"Leaving it there, Billy?"
Billy nodded. "For the present. I'm not one of those asses that'd go round swanking with a thing like this. Don't think I brought it for that, old chap."
"I don't, Billy!"
Billy looked at his friend, and seemed on the verge of giving away at last the real reason why he had brought the revolver. But at that moment there came a knock at the door, and Billy quickly thrust a small black cash-box into the far corner of the cupboard, and shut it hurriedly.
"Come in," said Jack, sitting on the table swinging his legs; and there promptly entered a most amazing apparition.

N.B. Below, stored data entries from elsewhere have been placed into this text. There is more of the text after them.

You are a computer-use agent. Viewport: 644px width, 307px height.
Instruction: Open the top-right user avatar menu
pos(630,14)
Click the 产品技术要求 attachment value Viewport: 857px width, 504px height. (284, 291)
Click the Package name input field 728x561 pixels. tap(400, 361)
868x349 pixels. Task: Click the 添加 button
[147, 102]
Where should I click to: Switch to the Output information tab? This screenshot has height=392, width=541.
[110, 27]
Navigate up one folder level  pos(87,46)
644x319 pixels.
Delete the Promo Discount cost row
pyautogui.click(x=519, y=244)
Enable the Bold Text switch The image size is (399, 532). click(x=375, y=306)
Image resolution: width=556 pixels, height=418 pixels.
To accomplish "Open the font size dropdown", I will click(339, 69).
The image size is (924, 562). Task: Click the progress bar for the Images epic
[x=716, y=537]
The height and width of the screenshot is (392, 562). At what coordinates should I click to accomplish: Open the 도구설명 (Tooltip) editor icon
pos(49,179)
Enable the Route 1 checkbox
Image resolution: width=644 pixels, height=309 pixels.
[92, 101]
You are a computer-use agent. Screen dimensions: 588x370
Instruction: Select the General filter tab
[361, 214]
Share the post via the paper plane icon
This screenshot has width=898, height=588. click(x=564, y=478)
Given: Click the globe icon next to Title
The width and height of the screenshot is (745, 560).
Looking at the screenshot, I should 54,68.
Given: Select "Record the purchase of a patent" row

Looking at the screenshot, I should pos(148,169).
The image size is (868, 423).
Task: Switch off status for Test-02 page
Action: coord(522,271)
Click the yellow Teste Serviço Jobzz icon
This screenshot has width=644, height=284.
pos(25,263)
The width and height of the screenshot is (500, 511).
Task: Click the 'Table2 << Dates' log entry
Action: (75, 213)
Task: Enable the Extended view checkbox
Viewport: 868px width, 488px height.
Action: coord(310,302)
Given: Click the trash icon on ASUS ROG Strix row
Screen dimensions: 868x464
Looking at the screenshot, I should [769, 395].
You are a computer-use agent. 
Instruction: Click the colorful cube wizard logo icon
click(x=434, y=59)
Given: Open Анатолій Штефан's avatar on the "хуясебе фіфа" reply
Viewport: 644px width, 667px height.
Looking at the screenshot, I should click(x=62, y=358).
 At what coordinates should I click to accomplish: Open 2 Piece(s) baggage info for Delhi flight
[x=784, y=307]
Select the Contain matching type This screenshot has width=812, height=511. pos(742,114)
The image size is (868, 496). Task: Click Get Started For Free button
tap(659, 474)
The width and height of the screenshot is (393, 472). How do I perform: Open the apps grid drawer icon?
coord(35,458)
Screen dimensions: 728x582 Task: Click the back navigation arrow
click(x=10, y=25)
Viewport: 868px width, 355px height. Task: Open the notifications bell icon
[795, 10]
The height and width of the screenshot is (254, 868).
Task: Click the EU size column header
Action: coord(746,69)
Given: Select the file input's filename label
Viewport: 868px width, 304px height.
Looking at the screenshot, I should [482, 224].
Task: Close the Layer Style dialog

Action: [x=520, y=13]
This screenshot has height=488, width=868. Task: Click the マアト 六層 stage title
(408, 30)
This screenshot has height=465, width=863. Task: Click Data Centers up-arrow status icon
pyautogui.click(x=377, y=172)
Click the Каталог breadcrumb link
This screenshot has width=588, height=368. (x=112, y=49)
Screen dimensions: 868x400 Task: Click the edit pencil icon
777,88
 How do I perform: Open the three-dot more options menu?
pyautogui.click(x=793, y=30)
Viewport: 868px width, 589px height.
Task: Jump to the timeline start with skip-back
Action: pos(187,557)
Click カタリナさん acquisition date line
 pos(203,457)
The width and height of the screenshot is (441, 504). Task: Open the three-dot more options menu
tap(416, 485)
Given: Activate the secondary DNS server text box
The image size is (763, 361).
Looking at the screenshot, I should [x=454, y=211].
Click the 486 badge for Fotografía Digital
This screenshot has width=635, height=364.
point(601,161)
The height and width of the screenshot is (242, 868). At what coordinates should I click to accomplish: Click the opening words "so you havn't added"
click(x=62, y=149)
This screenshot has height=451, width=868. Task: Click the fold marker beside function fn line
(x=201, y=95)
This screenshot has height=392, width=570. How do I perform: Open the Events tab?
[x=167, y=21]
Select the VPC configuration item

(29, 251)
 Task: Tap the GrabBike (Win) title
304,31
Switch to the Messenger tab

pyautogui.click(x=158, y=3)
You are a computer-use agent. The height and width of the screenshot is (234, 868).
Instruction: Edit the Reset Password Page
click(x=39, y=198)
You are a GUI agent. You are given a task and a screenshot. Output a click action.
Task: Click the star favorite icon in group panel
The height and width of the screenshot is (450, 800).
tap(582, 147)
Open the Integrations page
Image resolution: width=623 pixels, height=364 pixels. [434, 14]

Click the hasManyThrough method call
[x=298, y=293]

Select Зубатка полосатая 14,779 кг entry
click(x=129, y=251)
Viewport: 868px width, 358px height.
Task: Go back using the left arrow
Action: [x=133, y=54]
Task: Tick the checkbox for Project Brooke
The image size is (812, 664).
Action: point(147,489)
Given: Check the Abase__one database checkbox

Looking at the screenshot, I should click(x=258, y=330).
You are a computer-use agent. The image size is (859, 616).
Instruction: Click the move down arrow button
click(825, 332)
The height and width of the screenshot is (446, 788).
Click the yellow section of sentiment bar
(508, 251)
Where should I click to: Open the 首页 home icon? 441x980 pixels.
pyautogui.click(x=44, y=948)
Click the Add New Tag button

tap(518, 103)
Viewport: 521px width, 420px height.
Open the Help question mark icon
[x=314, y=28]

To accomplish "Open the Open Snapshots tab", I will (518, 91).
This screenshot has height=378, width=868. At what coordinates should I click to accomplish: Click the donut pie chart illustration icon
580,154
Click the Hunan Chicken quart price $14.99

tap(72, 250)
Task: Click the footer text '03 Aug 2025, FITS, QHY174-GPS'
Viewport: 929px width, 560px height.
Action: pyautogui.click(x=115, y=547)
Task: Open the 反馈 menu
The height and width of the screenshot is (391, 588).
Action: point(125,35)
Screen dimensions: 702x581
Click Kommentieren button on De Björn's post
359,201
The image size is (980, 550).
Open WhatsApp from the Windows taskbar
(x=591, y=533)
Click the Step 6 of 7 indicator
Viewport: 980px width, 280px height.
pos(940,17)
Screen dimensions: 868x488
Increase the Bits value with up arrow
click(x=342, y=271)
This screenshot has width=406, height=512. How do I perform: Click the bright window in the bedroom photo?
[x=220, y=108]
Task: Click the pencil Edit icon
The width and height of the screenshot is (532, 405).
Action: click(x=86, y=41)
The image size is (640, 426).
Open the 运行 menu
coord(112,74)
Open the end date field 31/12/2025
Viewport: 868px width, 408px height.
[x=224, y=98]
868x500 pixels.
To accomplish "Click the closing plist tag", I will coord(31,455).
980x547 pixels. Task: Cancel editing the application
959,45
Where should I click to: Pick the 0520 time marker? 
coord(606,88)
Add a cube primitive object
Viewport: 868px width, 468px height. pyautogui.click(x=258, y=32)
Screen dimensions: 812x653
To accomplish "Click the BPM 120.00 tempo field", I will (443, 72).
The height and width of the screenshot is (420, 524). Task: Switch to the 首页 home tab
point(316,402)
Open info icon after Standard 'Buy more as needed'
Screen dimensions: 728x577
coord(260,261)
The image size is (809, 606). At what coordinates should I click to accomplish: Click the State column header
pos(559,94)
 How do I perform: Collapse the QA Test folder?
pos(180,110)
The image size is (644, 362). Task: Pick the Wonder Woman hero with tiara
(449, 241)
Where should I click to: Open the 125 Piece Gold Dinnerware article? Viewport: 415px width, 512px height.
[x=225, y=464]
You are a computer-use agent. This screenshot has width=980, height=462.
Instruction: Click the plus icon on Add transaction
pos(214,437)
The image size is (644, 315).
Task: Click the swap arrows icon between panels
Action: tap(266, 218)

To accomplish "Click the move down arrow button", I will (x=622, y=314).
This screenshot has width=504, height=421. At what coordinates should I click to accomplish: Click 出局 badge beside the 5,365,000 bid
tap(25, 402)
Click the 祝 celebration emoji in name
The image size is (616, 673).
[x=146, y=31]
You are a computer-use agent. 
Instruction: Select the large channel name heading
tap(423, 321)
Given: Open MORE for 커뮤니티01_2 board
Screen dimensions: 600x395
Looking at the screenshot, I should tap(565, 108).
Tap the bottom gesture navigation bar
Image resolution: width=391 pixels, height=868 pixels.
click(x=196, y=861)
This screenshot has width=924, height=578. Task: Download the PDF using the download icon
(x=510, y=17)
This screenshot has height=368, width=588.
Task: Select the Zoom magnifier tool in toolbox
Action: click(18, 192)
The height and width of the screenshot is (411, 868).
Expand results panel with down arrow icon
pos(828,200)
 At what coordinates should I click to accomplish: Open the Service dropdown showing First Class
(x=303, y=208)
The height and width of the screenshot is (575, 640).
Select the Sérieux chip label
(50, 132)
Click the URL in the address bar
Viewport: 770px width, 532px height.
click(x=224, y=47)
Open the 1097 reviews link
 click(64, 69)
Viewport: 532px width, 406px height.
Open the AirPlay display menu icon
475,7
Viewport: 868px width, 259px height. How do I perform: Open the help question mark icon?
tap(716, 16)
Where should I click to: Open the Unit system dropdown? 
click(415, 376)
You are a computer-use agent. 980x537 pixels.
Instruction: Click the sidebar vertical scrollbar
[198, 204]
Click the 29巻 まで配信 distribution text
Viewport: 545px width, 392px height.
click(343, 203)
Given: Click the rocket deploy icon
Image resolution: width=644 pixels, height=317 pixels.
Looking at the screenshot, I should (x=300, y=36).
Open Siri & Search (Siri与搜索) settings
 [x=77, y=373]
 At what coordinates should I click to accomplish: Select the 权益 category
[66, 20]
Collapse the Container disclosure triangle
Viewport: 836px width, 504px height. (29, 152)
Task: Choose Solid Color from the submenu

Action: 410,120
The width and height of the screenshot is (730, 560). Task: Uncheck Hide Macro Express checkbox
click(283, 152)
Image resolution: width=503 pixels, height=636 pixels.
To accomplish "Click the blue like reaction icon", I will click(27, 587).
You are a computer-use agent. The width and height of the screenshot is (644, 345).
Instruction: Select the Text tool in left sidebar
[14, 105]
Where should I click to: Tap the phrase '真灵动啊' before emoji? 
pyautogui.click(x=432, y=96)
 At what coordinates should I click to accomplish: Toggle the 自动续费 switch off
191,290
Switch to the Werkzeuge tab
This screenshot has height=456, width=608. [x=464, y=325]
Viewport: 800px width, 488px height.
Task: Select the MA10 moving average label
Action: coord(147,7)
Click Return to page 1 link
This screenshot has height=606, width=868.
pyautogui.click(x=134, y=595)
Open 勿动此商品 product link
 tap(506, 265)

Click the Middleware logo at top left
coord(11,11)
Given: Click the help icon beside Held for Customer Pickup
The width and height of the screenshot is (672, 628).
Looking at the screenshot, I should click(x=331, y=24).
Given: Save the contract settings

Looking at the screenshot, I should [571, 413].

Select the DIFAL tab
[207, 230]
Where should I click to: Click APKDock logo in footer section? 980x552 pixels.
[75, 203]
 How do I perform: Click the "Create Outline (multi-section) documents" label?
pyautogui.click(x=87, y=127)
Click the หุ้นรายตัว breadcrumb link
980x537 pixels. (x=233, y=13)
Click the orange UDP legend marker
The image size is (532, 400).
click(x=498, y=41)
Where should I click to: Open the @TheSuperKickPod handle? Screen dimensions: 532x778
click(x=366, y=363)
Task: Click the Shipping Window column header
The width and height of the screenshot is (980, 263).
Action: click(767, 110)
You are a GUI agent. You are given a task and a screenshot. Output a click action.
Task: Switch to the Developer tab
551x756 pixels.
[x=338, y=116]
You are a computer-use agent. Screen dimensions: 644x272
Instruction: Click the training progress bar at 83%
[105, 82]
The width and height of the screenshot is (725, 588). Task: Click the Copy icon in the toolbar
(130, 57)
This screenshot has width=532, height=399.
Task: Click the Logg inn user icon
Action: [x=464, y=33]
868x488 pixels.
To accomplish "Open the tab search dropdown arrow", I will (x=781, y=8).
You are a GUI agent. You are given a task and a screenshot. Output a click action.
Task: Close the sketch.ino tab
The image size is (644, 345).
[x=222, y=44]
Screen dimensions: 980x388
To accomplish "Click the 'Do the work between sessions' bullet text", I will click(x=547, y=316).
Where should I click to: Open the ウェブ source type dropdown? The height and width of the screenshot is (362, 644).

A tall, very thin youth, with horn-rimmed spectacles, stood at the door. He carried stacks of luggage, baskets, odd bundles in paper, a portmanteau or two, which, with an air of great relief, he proceeded to distribute impartially over the floor of the study.
"What—what—?" gasped Billy.
"Ah, comrade!" demanded the new arrival, "how are you?" He fingered a red tie of extraordinary brilliance of design. "I trust you have spent your holidays in quiet enjoyment, and have returned flowing over with vigour to—" At this stage a cushion struck him in the face, and he fell gracefully backwards over a suit-case.
He arose with the expression of a resigned martyr, and dusted his trousers. "Comrades both," he declared, "that was unkind of you—really it was. However, perhaps I was unduly long in coming to the point. I should have announced," he beamed broadly, "that hence-forward I am to be your study-mate."
"Our what?" demanded Jack, incredulously.